Он развернулся и пошёл. И скрылся в кустах. Колян ещё немного посидел, а после тоже встал, тяжело вздохнул и пошёл дальше – к Генералу. Сначала он шёл просто, ни о чём не думая, а после не выдержал, остановился и подумал, что ведь Байщик прав, потому что и в самом деле чёрт его знает, что Генерал про банки скажет, лучше не рисковать. Колян вытащил банки из-за пазухи и уже даже примерился бросить их в кусты…
Но почти сразу передумал и, сойдя с тропки, неглубоко, но довольно надёжно закопал их в земле, в приметном месте, опять вышел на тропку, оставил условный знак, чтобы на обратном пути было легко искать, – и снова пошёл дальше, к Генералу, но уже без всяких, как подумалось, улик.

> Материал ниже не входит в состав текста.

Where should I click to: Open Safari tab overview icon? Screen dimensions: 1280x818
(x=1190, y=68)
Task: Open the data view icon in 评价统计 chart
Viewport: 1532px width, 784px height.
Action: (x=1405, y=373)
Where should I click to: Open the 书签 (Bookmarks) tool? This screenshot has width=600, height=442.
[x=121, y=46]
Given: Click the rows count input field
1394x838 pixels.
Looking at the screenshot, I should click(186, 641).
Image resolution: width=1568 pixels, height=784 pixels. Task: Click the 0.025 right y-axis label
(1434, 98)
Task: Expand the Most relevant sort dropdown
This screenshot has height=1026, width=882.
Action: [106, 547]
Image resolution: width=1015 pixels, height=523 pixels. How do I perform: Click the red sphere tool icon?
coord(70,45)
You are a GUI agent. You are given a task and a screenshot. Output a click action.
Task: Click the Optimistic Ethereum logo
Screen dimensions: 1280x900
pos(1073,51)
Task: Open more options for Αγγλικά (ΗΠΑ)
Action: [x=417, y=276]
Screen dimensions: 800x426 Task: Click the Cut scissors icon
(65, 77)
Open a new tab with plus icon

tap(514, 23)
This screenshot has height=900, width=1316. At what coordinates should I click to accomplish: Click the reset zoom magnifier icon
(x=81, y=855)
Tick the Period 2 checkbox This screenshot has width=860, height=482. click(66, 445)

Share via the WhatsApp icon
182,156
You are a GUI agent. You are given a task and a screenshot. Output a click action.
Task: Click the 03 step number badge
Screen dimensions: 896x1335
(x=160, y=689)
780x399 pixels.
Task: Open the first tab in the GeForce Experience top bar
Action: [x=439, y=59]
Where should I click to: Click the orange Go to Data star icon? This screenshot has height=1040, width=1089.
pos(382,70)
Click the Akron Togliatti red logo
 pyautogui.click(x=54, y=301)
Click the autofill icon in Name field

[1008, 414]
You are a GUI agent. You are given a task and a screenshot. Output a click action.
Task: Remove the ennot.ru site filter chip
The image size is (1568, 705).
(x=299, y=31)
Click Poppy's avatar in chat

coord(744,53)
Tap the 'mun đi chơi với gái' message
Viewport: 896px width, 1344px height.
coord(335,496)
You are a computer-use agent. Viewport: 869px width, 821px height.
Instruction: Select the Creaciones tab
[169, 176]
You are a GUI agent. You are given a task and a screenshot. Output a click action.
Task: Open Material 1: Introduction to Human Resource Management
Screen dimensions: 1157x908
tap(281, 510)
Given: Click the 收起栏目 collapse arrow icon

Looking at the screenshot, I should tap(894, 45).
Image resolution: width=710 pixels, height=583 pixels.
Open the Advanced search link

3Идти до Генерала оставалось ещё порядочно, а время было уже далеко за полдень, часов, может, пять или шесть. В городе, тут же подумал Колян, всё строго по часам, даже по минутам расписано, а тут какие часы, тут совсем другие понятия: утро, день, вечер, ночь. Ну, или тепло, холодно. А там сразу: температура повышается! И сразу команда: включайте кондишен! А здесь ты просто говоришь: что-то стало парить, открой, Милка, дверь. А она: «Сам открой!». Городские, они все такие, потому что привыкли всяким скотам подчиняться, а зато уже здесь, как попадут на волю, отводят душу на таких как мы, Байщик в эту тему говорил…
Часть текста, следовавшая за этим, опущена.